For decades, seekers of truth have taken pilgrimages to India in search of wisdom and spirituality – and with good reason. With its vast array of cultures and religions, India offers an equally diverse range of healing traditions, many of which have been adapted and popularized by the West. Little wonder that India is now home to some of the world’s best destination wellness retreats, spas and yoga ashrams. Here are 3 healing traditions of India to explore….

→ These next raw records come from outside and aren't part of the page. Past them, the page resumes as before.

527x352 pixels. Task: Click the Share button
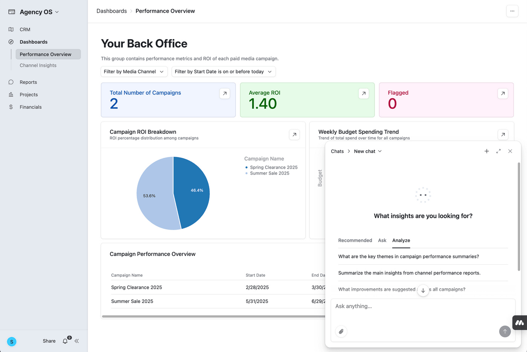49,341
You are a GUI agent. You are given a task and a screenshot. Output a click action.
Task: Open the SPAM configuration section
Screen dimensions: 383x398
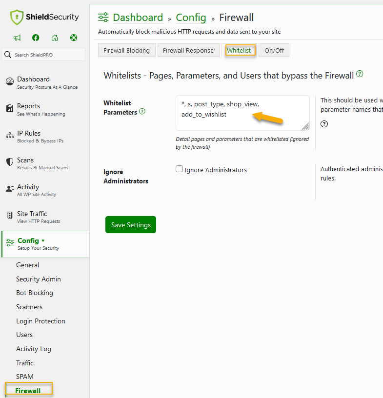tap(25, 376)
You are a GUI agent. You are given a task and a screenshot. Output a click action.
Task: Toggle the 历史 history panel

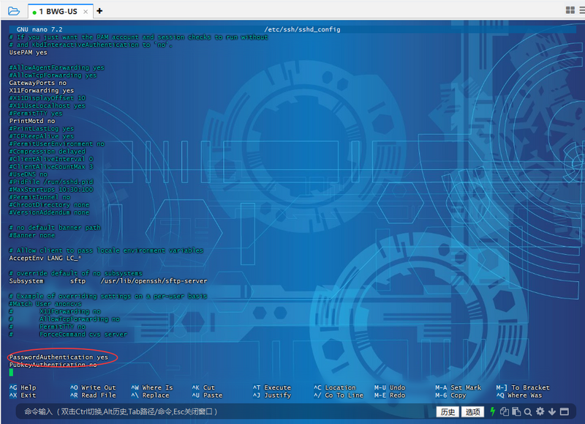coord(449,412)
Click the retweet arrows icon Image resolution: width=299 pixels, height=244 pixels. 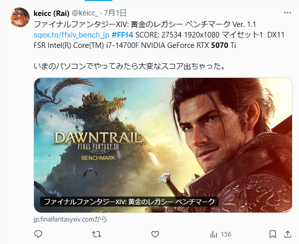coord(97,235)
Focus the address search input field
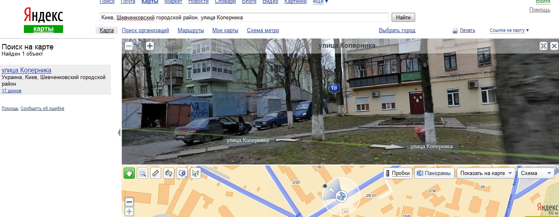Viewport: 559px width, 217px height. pos(244,17)
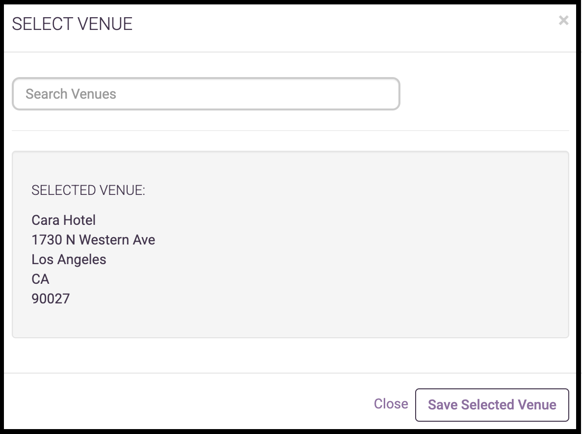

India is home to one of the world’s oldest medicine systems known as Ayurveda, ‘the science of life’. Ayurveda is based on a ‘prevention is better than cure’ holistic approach to health. It’s an intelligent model that considers all aspects of wellness including food and nutrition, yoga, meditation, tantra, treatments and massage, herbal medicine and even acupuncture. Ayurveda is based on the understanding that our health thrives when we are in balance with our mind, body and spirit and is fast gaining respect as one of the most important health systems in modern times.
There’s no denying that most cultures have their own variation of spiritual practices such as meditation. That said, it’s widely understood that the oldest record of meditation does originate from India (apparently several thousand years BCE). When we think of meditation we may imagine ourselves sitting cross-legged with our eyes closed chanting OM. However, the practices of meditation are wide and varied. Some of these include chanting mantras, walking, silence, as well as Buddhist, Vipassana, and even prayer. Whatever your choice, a regular meditation practice is said to build inner calm, centeredness and inspire a more balanced perspective towards life. Om!

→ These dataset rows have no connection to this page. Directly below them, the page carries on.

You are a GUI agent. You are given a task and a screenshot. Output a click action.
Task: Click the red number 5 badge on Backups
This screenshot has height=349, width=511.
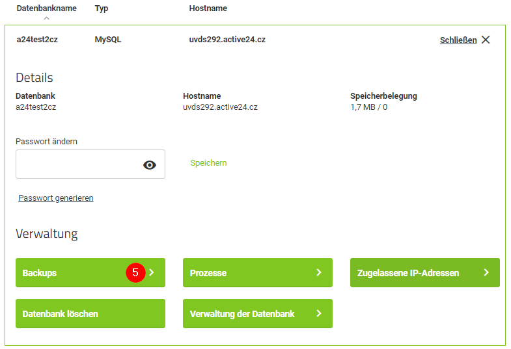135,273
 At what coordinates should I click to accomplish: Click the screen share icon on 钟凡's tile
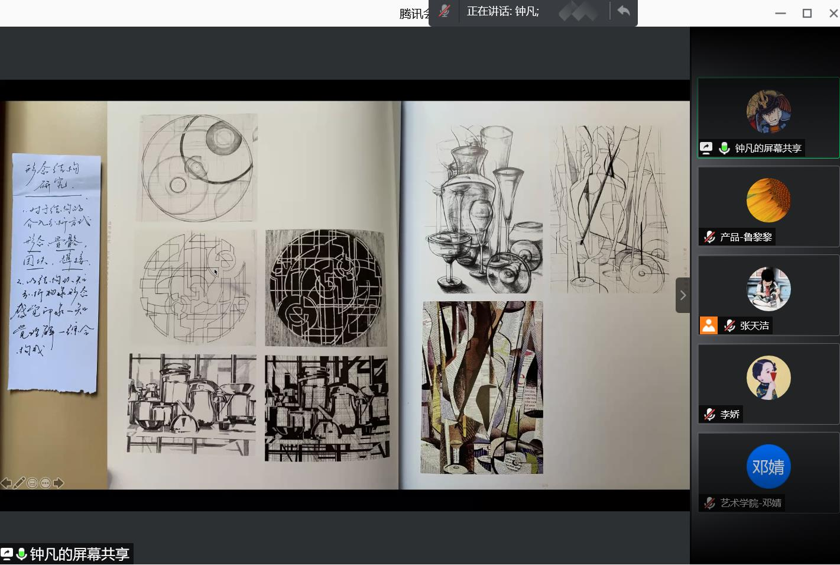click(x=706, y=148)
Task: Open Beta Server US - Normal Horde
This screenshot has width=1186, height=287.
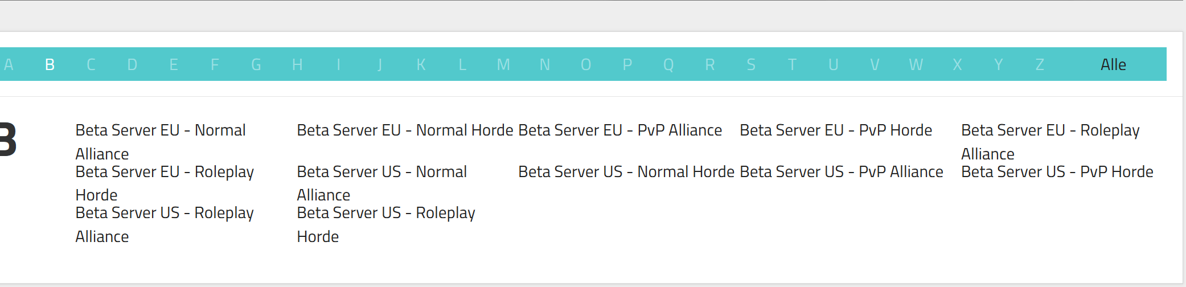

Yoga is an ancient system of relaxation and exercise that helps to promote flexibility, circulation, awareness and peace of mind. Similar to Ayurveda, there’s an increasing amount of evidence-based research into the benefits of yoga. There are hundreds of yoga movement postures recorded in the early Sanskrit scriptures yet it’s important to remember that meditation and pranayama breathing are also an essential part of yoga. While yoga is a personal experience and no two practices are ever the same, most people with a regular yoga practice report they feel stronger, grounded, clearer and calmer – see you on the mat!